Murphy’s Two Other Arguments
Given the foregoing analysis, it is unnecessary to consider Murphy’s arguments
regarding the ALJ’s credibility determinations and the ALJ’s alleged failure to analyze all
relevant evidence. See Fox v. Astrue, 2010 WL 1381662, at *6 (S.D. Ind. Mar. 30, 2010)
(“[B]ecause on remand the ALJ will reconsider the mental health evidence and restrictions …

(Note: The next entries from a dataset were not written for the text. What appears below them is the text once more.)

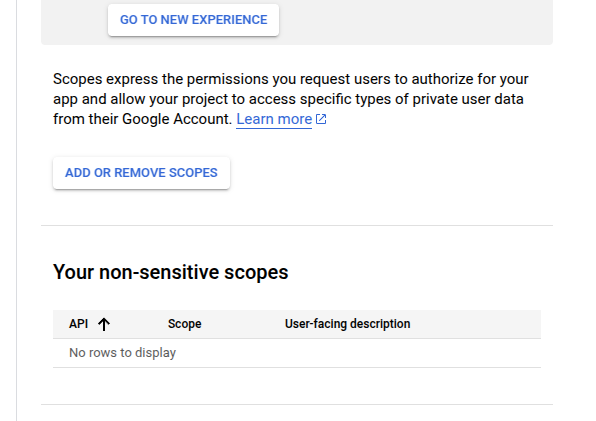The image size is (596, 421).
Task: Click the divider line above Your non-sensitive scopes
Action: [x=297, y=225]
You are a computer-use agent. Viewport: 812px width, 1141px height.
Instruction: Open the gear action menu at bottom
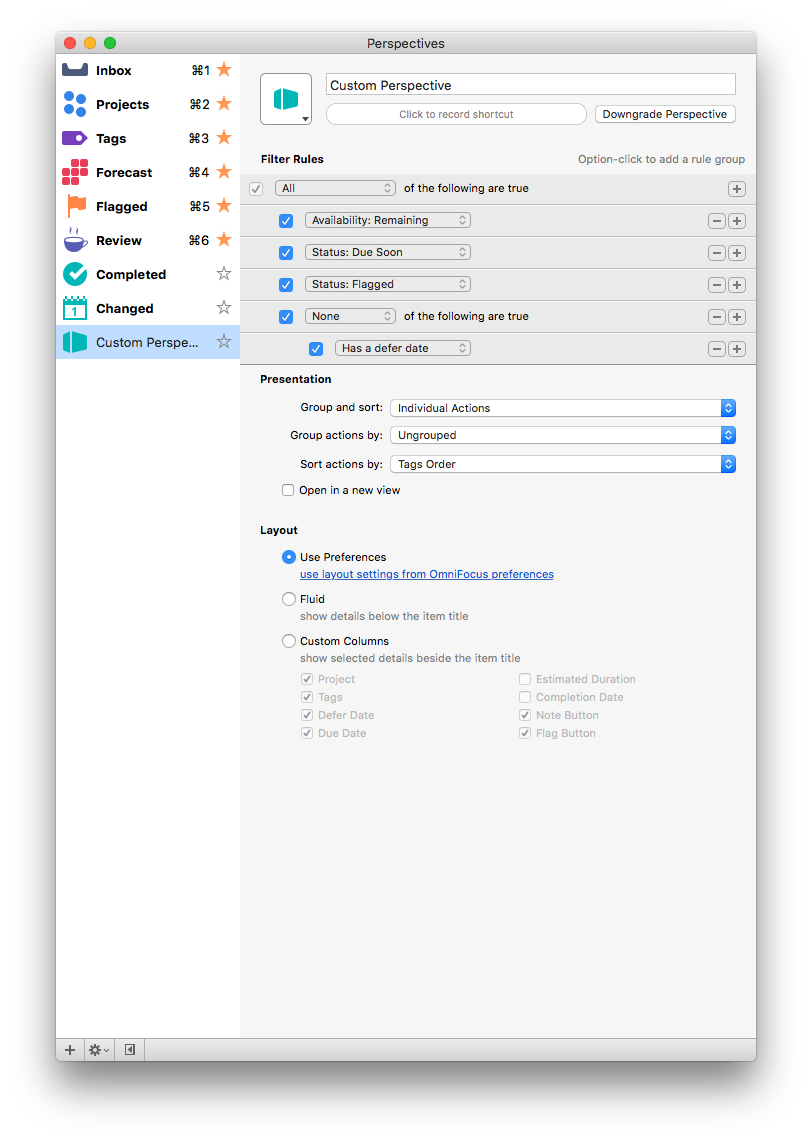tap(98, 1050)
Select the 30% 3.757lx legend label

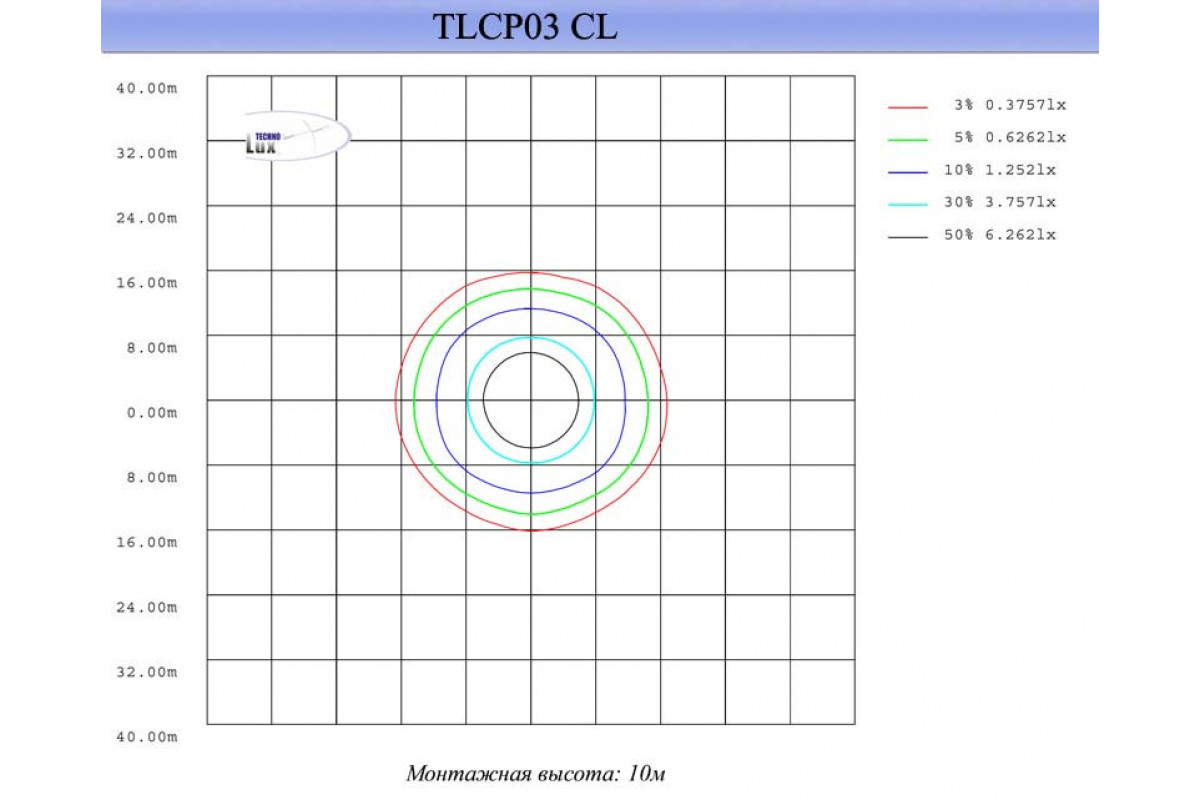[1000, 202]
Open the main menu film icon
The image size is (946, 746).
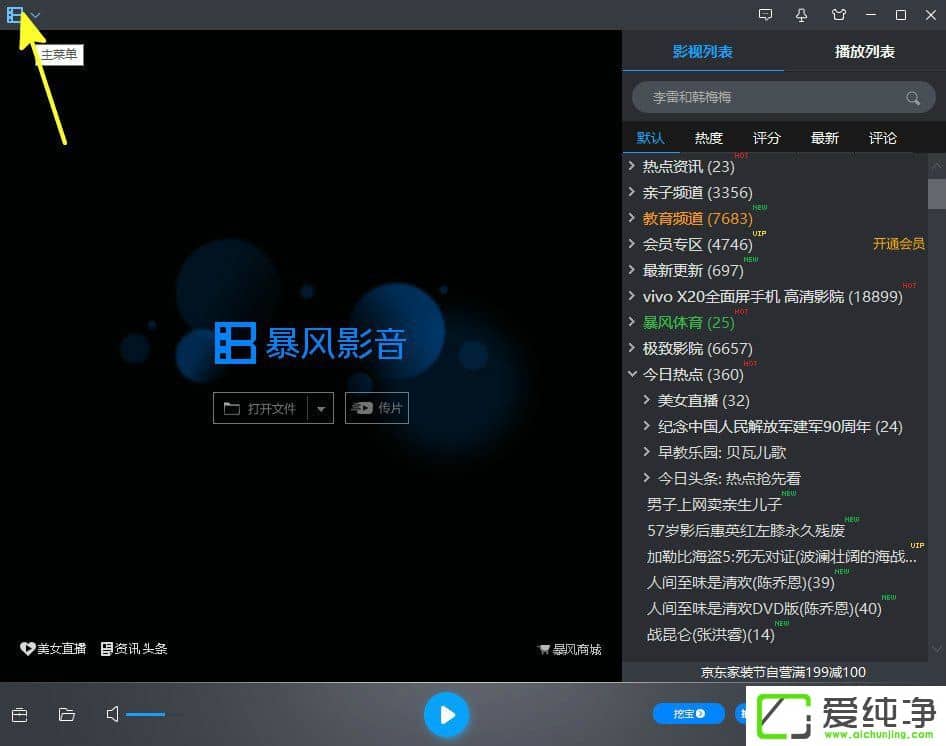coord(15,15)
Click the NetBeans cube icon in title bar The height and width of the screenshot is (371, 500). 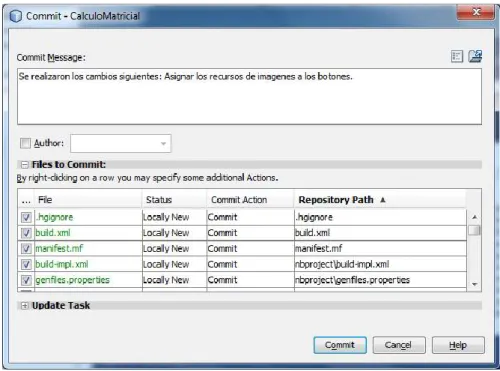tap(16, 16)
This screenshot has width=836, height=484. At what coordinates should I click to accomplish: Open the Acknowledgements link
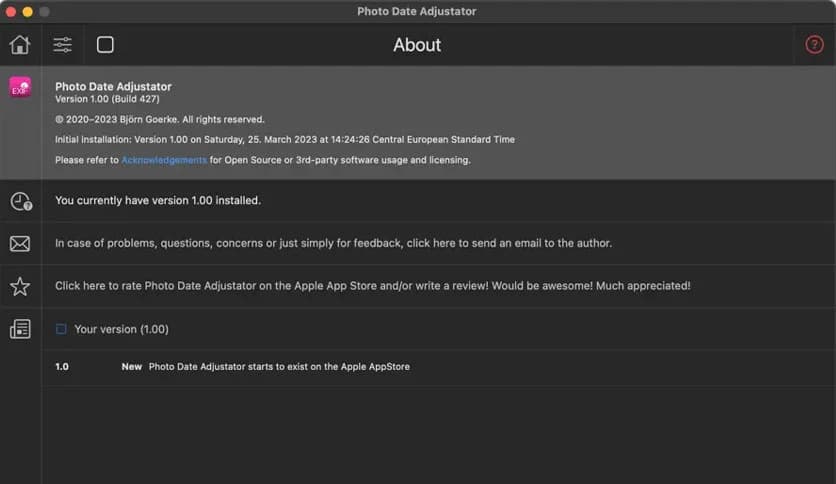click(164, 160)
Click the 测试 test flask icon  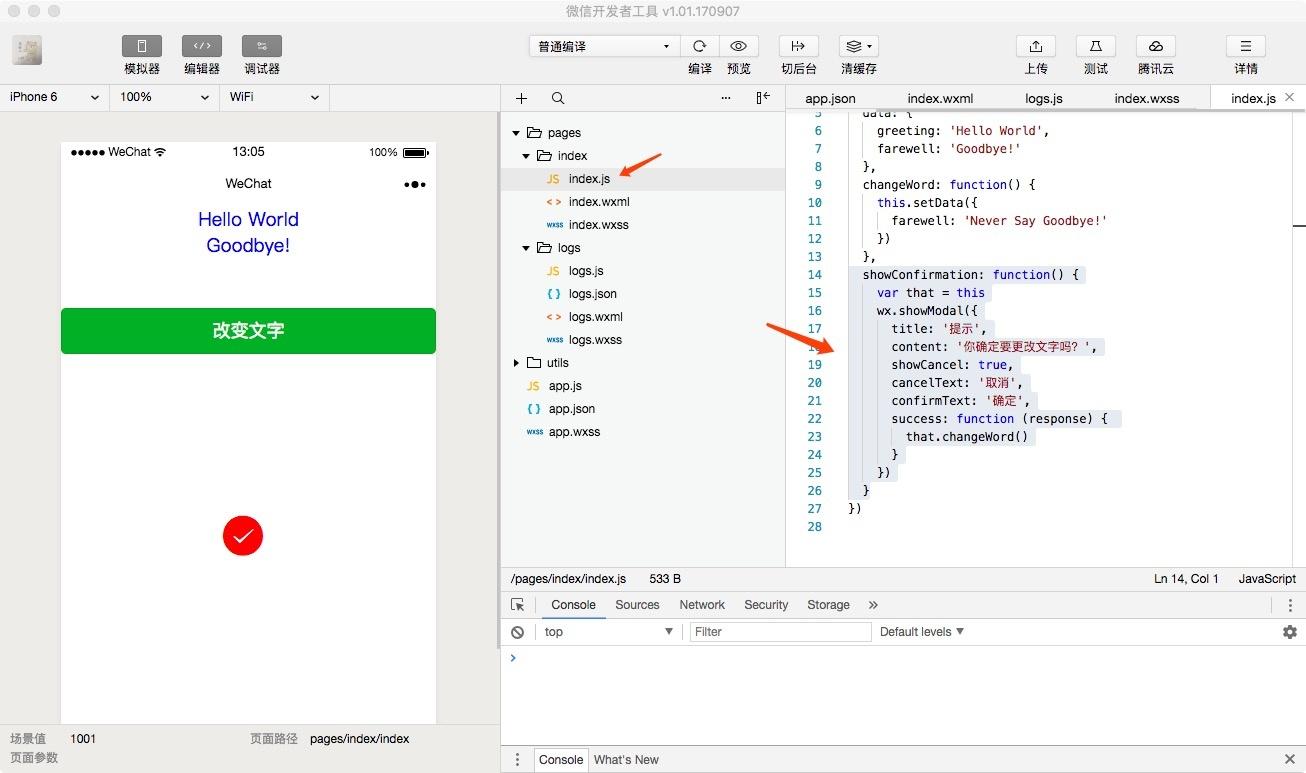click(1096, 47)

that process is likely to also [a]ffect the ALJ’s view of [the claimant’s] overall credibility. Under
these circumstances, the court cannot affirm the ALJ’s credibility analysis.”); Hudson v. Astrue,
2009 WL 2612528, at *14 n.6 (N.D. Ill. Aug. 24, 2009) (“In light of this remand order [to
reassess an RFC determination], we find it unnecessary to address the other arguments that
plaintiff has raised. On remand, the ALJ will be free to re-examine and reassess those points,
including … his credibility decisions in determining plaintiff’s RFC.”).
Conclusion
For the foregoing reasons, the court grants Murphy’s motion for summary judgment,
denies the Commissioner’s motion for summary judgment, and remands the case to the
Commissioner for further review consistent with this opinion.